Some Specific Tactics

Shrink Ray FTW

This is an excellent idea, courtesy of Kellan Elliot-McCrea, CTO of Etsy. He describes it as follows:

"We have a pattern we call shrink ray. It's a graph of how much the old system is still in place. Most of these run as cron jobs that grep the codebase for a key signature. Sometimes usage is from wire monitoring of a component. Sometimes there are leaderboards. There is always a party when it goes to zero. A big party.

Gives a good sense of progress and scope, especially as the project is rolling, and a good historical record of how long this shit takes. '''

I've just started using Shrink Ray on a rewrite I'm tackling right now, and I will say: it's fairly awesome.
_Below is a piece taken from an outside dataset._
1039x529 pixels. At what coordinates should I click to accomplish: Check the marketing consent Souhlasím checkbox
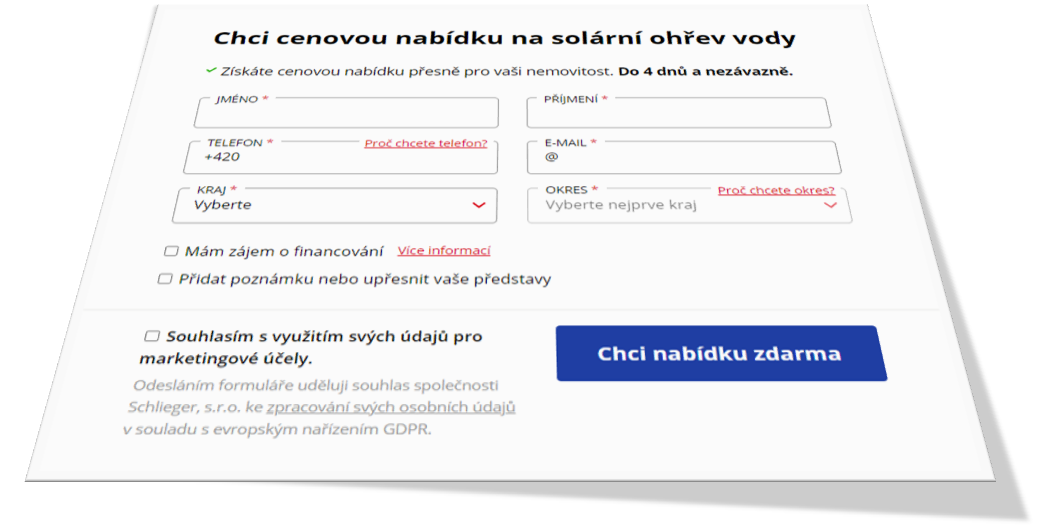(151, 336)
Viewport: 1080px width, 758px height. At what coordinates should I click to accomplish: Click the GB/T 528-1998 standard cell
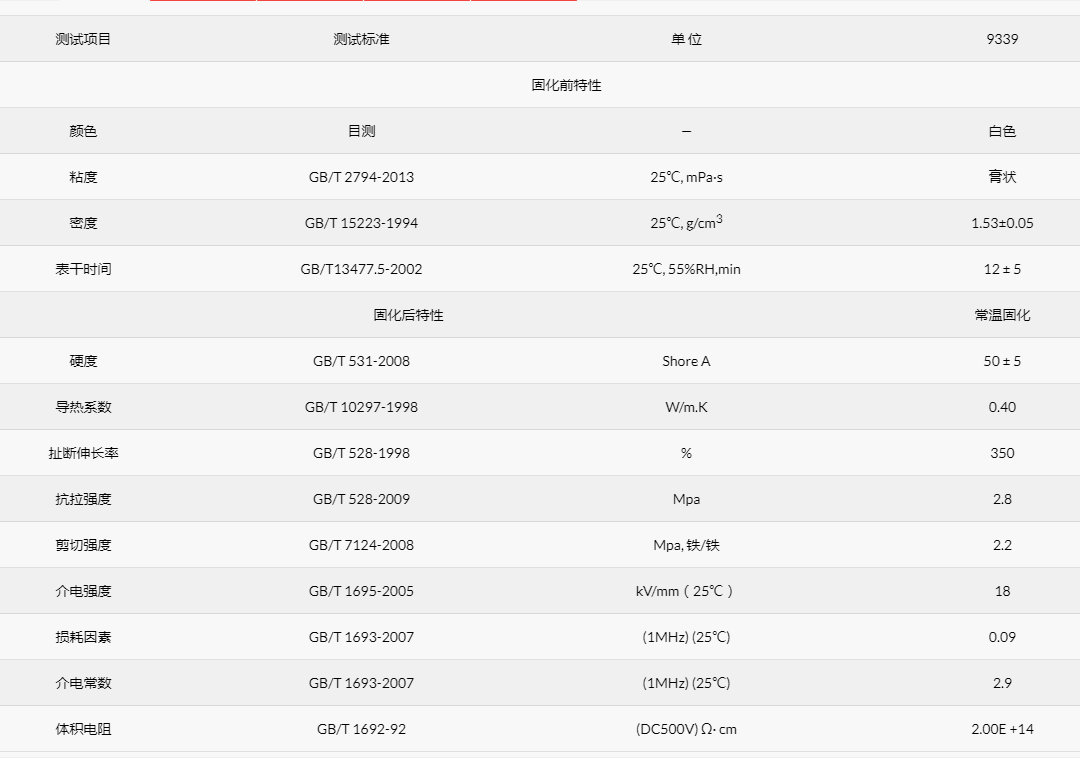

Not only does it give you the wins above, but, it also forces you to have an early discussion about what you are shrinking, and who in the business cares. If you make the right graph, Important People will be excited to see it moving down. This is crazy valuable.

Engineer The Living Hell Out Of Your Migration Scripts

It's very easy to think of the code that moves data from the old system to the new as a collection of one-off scripts. You write them quickly, don't comment them too carefully, don't write unit tests, etc. All of which are generally valid tradeoffs for code which you're only going to run once.
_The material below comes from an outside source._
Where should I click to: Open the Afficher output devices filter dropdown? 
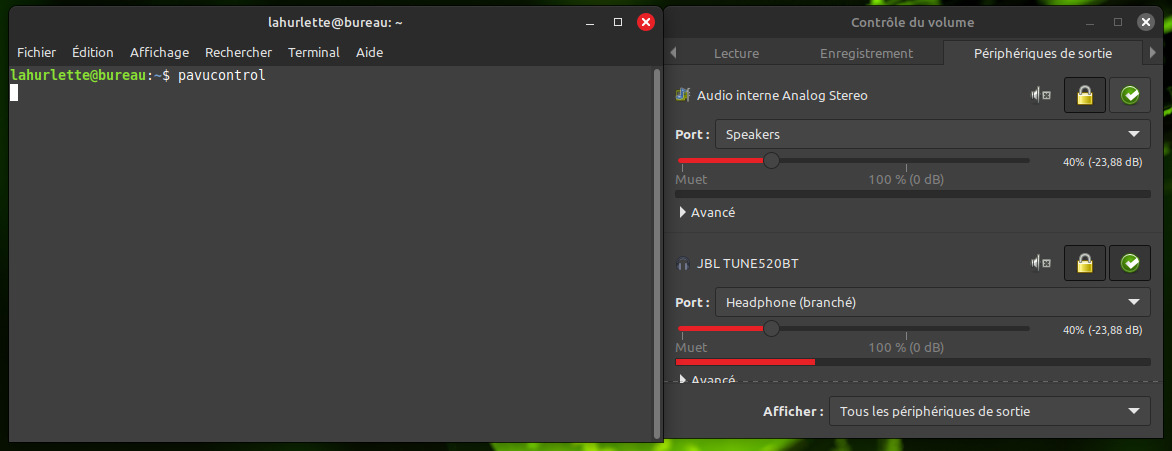tap(990, 411)
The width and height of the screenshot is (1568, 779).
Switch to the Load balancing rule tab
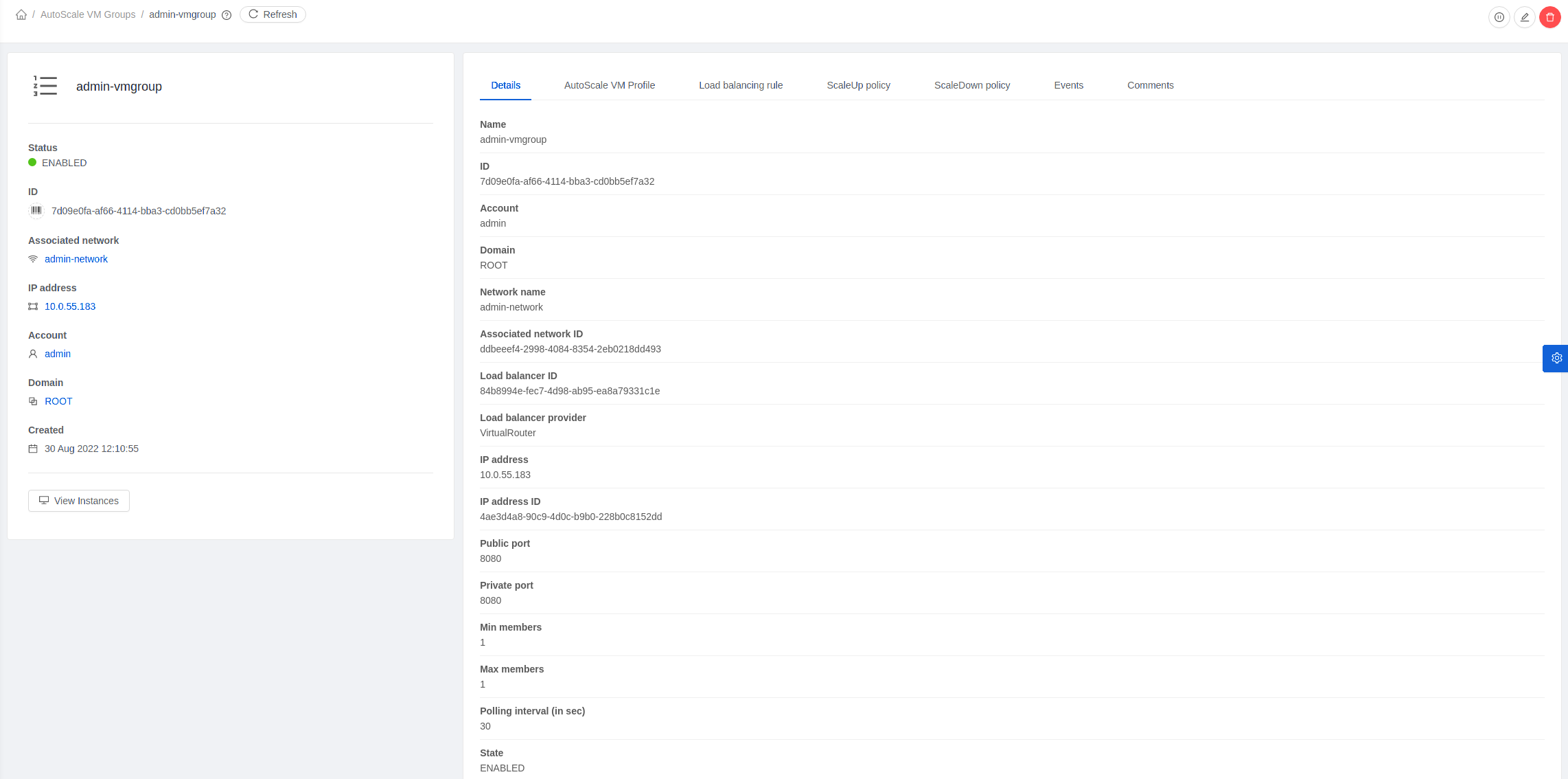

But, see above, you're going to run your migrations over and over to get them right. Plus, you're converting and summing up and copying over data, so you really, really want some unit tests to find any errors you can early on (because "data" is, to a first approximation, "a bunch of opaque numbers which don't mean anything to you, but which people will be super pissed off about if they're wrong"). And this thing is going to happen, where someone will accidentally hit ctrl-c, and kill your 36 hour migration at hour 34. Thus, taking the extra time to make the entire process strongly idempotent will pay off over and over (by strongly idempotent, I mean, e.g. you can restart after a failed partial run and it will pick up most of the existing work).

Basically, treat your migration code as a first class citizen. It will save you a lot of time in the long run.
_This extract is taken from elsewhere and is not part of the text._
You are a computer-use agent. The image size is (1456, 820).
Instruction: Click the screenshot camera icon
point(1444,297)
If Your Data Doesn't Look Weird, You're Not Looking Hard Enough

What's best is if you can get yourself to think about the problem of building confidence in your data as a real, exciting engineering challenge. Put one of your very best devs to work attacking both the old and the new data, writing tools to analyze it all, discover interesting invariants and checksums.

A good rule of thumb for migrating and checksumming data: until you've found a half-dozen bizarre inconsistencies in the old data, you're not done. For the Analytics Rewrite, we created a page on our internal wiki called "Data Infelicities". It got to be really, really long.

With Great Incrementalism Comes Great Power

I want to wrap up by flipping this all around -- if you learn to approach your rewrites with this kind of ferocious, incremental discipline, you can tackle incredibly hard problems without fear. Which is a tremendous capability to offer your business. You can gradually rewrite that unbelievably horky system that the whole company depends on. You can move huge chunks of data to new data stores. You can pick up messy, half-functional open source projects and gradually build new products around them.

It's a great feeling.


What's your take?  Care to share any lessons learned from an epic rewrite?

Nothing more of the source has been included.